Overwhelmingly outnumbered and severely weakened from wounds and exhaustion, the Vikings were whittled down until only ten were still left standing around Magnus Sigvatson. The Skraelings no longer made frontal assaults against the deadly swords and axes. They no longer feared the Norsemen's spears that had been either thrown or shattered. A growing army, now outnumbering the dwindling Vikings by fifty to one, stood out of range and shot great flights of arrows into the small cluster of survivors who crouched under their shields as the arrows struck and protruded like quills from a porcupine. Still the Vikings fought on, attacking, ever attacking.
Then the Skraelings rose up as one, and with reckless abandon smashed against the Viking shields. The great tide engulfed the small band of Norsemen and swirled around the warriors making their final stand. The few who were left stood back to back and fought to the brutal end, enduring an avalanche of vicious blows by hatchets made of stone, until they could endure no more.

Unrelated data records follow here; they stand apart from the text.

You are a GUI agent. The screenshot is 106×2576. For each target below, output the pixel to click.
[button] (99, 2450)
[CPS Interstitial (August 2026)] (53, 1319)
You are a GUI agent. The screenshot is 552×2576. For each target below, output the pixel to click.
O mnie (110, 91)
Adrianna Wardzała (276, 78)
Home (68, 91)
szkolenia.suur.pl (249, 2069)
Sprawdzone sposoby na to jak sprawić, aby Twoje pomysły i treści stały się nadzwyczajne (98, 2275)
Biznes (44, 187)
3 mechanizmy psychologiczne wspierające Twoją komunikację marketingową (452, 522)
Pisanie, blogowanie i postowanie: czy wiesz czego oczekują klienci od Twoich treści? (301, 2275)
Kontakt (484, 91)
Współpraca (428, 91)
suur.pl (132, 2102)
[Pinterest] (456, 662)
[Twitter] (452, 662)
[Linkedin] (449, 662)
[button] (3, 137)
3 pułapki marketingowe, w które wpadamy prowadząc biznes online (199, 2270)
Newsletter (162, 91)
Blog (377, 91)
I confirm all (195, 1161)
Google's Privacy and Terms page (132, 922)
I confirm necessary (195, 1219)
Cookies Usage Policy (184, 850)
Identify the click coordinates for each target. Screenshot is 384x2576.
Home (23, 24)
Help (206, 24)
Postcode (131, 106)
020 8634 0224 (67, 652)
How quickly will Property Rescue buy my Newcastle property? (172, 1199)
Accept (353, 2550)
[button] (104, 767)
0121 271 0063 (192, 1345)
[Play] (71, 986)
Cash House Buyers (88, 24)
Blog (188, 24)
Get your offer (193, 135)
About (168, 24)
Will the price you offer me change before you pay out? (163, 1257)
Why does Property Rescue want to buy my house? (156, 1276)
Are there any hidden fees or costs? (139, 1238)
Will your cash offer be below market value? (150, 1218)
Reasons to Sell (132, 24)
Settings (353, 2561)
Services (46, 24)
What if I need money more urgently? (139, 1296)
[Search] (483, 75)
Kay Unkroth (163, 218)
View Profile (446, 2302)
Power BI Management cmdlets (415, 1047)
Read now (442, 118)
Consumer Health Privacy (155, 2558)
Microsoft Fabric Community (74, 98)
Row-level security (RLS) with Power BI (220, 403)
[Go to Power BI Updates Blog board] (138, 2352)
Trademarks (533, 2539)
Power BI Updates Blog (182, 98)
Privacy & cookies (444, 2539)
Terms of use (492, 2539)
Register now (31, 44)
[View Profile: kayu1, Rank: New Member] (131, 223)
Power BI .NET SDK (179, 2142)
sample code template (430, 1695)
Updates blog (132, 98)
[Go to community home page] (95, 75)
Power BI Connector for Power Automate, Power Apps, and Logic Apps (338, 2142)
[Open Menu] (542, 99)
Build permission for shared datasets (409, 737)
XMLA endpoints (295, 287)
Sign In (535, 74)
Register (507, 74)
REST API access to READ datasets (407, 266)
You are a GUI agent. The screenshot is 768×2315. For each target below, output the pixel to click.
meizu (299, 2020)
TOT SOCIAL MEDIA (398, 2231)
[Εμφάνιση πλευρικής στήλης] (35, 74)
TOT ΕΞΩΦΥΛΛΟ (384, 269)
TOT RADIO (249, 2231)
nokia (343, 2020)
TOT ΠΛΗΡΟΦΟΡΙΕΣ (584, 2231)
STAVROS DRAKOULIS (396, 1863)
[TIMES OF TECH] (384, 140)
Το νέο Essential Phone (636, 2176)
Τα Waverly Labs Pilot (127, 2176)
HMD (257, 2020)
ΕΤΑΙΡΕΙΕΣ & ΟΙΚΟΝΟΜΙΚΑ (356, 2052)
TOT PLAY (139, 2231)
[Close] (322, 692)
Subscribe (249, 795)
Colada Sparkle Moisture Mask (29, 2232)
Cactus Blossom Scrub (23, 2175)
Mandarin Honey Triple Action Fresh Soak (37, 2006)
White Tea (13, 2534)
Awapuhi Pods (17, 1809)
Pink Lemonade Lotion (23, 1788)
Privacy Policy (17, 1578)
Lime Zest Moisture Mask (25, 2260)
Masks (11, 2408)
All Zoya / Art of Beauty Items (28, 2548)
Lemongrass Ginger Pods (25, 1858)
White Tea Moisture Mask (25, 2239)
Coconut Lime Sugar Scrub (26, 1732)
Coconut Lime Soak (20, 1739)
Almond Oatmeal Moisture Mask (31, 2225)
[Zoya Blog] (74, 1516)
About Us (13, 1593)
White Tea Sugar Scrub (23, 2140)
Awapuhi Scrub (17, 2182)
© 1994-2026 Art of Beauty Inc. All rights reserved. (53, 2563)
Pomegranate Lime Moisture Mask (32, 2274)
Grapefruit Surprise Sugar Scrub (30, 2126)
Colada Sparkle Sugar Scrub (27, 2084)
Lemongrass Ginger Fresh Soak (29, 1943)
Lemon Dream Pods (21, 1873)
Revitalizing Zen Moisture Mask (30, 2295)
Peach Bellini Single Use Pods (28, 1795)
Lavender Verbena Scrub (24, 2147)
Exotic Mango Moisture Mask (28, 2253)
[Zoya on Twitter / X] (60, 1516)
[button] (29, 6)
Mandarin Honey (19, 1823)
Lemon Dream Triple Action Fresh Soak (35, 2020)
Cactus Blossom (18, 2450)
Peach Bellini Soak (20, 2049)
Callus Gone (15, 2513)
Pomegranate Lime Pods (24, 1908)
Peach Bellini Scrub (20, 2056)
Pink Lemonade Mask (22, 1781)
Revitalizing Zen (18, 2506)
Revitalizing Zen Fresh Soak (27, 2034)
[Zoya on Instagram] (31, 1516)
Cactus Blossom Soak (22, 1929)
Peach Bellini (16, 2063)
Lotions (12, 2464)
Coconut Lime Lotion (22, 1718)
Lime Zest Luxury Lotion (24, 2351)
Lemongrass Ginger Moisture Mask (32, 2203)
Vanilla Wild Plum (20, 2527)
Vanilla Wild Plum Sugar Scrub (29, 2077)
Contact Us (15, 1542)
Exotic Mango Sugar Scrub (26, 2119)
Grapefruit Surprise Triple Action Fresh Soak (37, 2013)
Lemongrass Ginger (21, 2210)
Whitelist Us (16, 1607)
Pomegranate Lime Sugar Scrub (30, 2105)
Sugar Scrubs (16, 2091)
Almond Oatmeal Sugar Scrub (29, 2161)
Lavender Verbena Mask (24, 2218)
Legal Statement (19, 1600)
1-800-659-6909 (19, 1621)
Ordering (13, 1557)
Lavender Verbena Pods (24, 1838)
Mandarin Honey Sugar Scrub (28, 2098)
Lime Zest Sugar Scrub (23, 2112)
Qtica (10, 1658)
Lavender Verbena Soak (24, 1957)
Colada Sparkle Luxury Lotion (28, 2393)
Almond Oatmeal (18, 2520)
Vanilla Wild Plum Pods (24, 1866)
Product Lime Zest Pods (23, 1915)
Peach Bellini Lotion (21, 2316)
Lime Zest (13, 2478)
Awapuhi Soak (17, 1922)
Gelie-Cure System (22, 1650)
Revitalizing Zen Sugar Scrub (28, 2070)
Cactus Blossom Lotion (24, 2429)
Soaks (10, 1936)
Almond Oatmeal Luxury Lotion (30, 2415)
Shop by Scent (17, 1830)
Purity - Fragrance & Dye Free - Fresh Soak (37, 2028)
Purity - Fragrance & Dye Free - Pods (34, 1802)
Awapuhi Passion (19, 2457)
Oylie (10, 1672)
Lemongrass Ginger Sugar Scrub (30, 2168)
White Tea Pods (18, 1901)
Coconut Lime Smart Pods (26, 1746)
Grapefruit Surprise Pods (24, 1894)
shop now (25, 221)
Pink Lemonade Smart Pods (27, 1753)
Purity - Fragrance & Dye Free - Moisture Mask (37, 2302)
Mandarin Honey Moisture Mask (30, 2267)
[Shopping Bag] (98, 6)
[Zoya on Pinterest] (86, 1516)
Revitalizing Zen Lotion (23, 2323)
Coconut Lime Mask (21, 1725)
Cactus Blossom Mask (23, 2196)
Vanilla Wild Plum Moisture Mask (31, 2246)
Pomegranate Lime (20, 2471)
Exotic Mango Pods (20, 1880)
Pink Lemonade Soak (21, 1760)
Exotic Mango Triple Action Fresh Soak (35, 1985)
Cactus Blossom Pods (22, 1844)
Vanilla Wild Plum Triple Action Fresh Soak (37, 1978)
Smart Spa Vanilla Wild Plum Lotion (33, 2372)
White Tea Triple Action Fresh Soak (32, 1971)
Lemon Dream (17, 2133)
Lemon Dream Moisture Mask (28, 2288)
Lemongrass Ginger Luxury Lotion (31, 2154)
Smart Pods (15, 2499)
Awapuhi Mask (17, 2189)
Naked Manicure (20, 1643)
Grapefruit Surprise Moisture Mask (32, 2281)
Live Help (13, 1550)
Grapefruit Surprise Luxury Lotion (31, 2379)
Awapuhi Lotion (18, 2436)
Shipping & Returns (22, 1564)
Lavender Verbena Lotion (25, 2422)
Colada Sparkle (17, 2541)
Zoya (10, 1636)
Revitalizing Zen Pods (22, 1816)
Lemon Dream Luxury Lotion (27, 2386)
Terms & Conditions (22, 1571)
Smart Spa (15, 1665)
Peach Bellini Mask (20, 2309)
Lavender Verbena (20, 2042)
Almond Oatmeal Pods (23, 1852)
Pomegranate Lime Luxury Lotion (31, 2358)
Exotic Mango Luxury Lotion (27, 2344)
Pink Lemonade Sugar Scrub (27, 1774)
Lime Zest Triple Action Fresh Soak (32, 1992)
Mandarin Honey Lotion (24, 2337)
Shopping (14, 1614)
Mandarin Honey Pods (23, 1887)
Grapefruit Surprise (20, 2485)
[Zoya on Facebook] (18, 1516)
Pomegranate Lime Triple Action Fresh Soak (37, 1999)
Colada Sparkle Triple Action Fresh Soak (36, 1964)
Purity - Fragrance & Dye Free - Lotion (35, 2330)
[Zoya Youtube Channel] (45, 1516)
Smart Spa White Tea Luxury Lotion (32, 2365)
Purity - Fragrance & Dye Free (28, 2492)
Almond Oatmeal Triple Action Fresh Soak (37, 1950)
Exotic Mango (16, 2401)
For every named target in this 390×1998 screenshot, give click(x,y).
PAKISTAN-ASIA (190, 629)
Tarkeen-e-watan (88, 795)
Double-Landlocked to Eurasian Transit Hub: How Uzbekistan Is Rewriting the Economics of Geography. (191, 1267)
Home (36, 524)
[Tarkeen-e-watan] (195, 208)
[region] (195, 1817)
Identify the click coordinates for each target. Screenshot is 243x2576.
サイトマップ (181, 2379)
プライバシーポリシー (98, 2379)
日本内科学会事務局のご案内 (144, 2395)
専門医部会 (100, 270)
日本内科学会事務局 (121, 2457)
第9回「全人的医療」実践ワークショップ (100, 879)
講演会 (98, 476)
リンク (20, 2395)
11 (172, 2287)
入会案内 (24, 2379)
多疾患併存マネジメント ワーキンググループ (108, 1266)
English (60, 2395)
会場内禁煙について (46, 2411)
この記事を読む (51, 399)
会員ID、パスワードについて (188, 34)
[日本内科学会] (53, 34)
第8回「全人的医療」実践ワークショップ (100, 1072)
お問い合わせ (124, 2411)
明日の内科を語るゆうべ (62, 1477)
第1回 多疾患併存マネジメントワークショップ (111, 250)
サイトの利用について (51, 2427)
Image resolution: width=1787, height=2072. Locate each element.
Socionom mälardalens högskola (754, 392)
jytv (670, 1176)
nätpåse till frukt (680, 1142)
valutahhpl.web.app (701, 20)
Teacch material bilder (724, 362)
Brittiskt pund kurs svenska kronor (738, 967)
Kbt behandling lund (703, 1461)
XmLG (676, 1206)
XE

Their last thoughts were of their lost loved ones and the glorious death that was waiting. To a man they perished, sword and axe in hand. Magnus Sigvatson was the last to fall, his death the most tragic. He died as the last hope for colonizing North America for the next five hundred years. And he left a legacy that would dearly cost those who would eventually follow. Before the sun fell, all one hundred of the brave Norsemen found death, along with more than a thousand Skraeling men, women and children they had slaughtered. In a most horrible manner, the Skraelings had come to recognize that the white-skinned strangers from across the sea were a marauding threat that could only be stopped by savage force.
A pall of shock spread over the Skraeling nations. No blood battle between tribes had ever matched the pure ghastly d
eath toll, nor the horrible wounds and mutilation. The great battle was only an ancient prelude to the horrendous wars that were yet to come.
To the Vikings living in Iceland and Norway, the fate of Bjarne Sigvatson's colony became a mystery. No one was left alive to tell their story, and no other immigrant-explorers followed in their path across the truculent seas. The colonists became a forgotten footnote in the sagas passed down through the ages.